From pest to protein? 'Naked clams' a potential solution for sustainable nutrition, find researchers

Shipworms, or Teredinids, can burrow into waste wood and convert it to protein. This has traditionally caused them to be seen as a pest.

However, they are in fact abundant in nutrients. Just 10g in dry weight a week of the bivalve would be enough to fulfil one’s weekly intake of vitamin B12. This suitability for human consumption has caused them to be rechristened ‘naked clams’, to make them sound more palatable. However, this isn’t just PR: naked clams have a lot of potential.

While they have already proved to be highly nutritious for consumption, the present study wanted to see if this aspect could be pushed even further.

Using an aquaculture system

The aim of the study was to see whether the nutritional value of naked clams could be improved.

To test this, researchers first created a fully-enclosed aquaculture system (a system for breeding, raising and harvesting seafood, essentially a seafood farm) for naked clams. The fully enclosed nature of the system means that concerns over water safety were less prominent than otherwise.

They then compared the faeces of naked clams after giving them a diet of just wood and after giving them a diet of wood combined with an algae-based microencapsulated feed.

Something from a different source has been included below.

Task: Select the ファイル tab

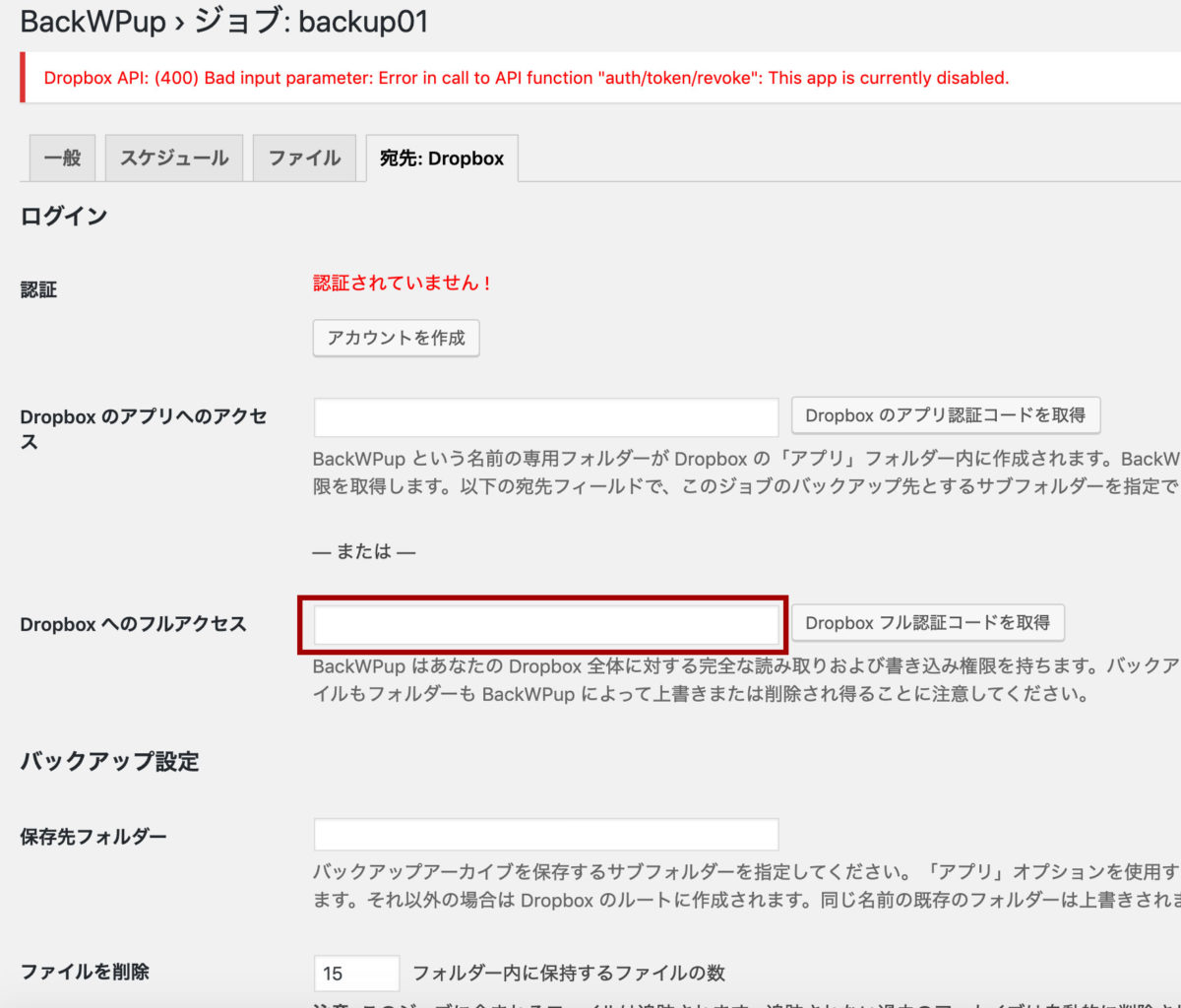Action: click(304, 158)
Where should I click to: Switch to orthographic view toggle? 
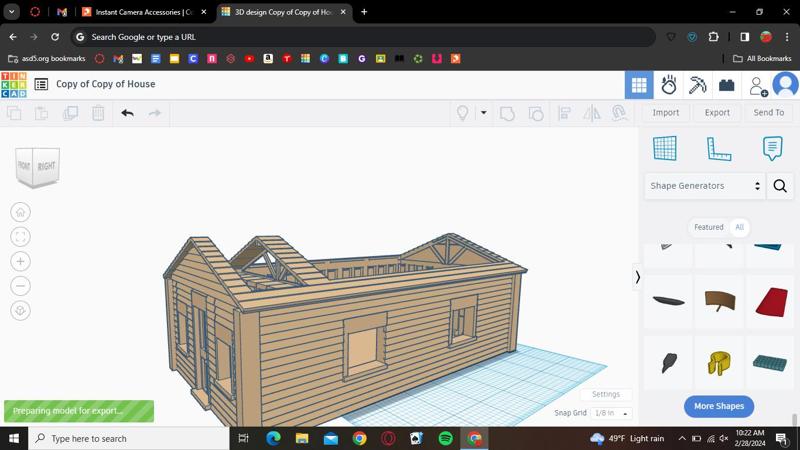(x=20, y=310)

Researchers found that those naked clams fed with microencapsulated feed had a greater protein content than those fed on wood alone. Those clams fed with microencapsulated feed also had a 75.8% greater polyunsaturated fatty acid content, which, according to the UK’s National Health Service, can lower the levels of “bad” cholesterol in the blood. However, the microencapsulated feed had no effect on the levels of B12 found in the naked clams.